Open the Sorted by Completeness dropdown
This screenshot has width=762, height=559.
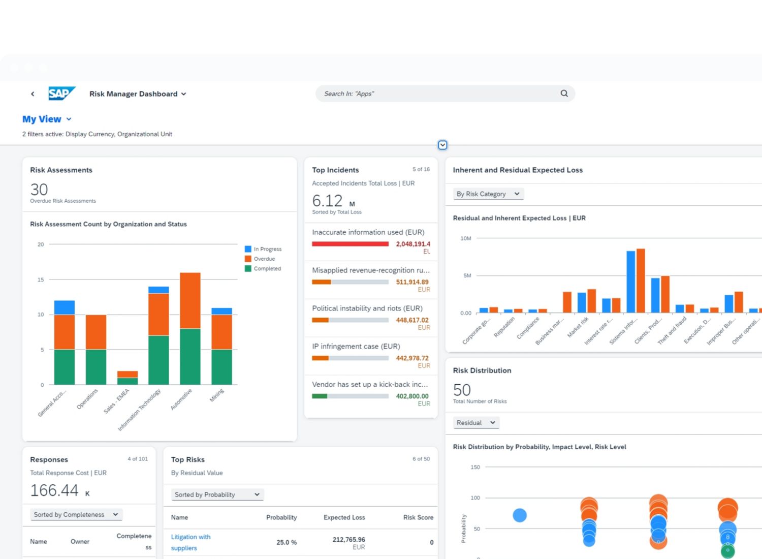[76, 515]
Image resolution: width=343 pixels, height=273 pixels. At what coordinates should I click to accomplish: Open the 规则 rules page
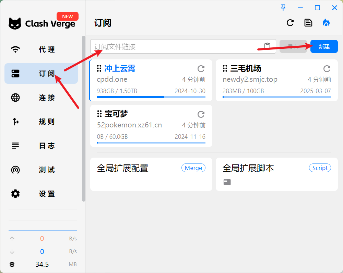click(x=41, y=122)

• • • • •

▶ **Exercise aim**: Reproduce each line above exactly, but not a single picture.

▶ **Reply to the task**:
Open the Sorted by Completeness dropdown
This screenshot has width=762, height=559.
[76, 515]
Image resolution: width=343 pixels, height=273 pixels. At what coordinates should I click to accomplish: Open the 规则 rules page
click(x=41, y=122)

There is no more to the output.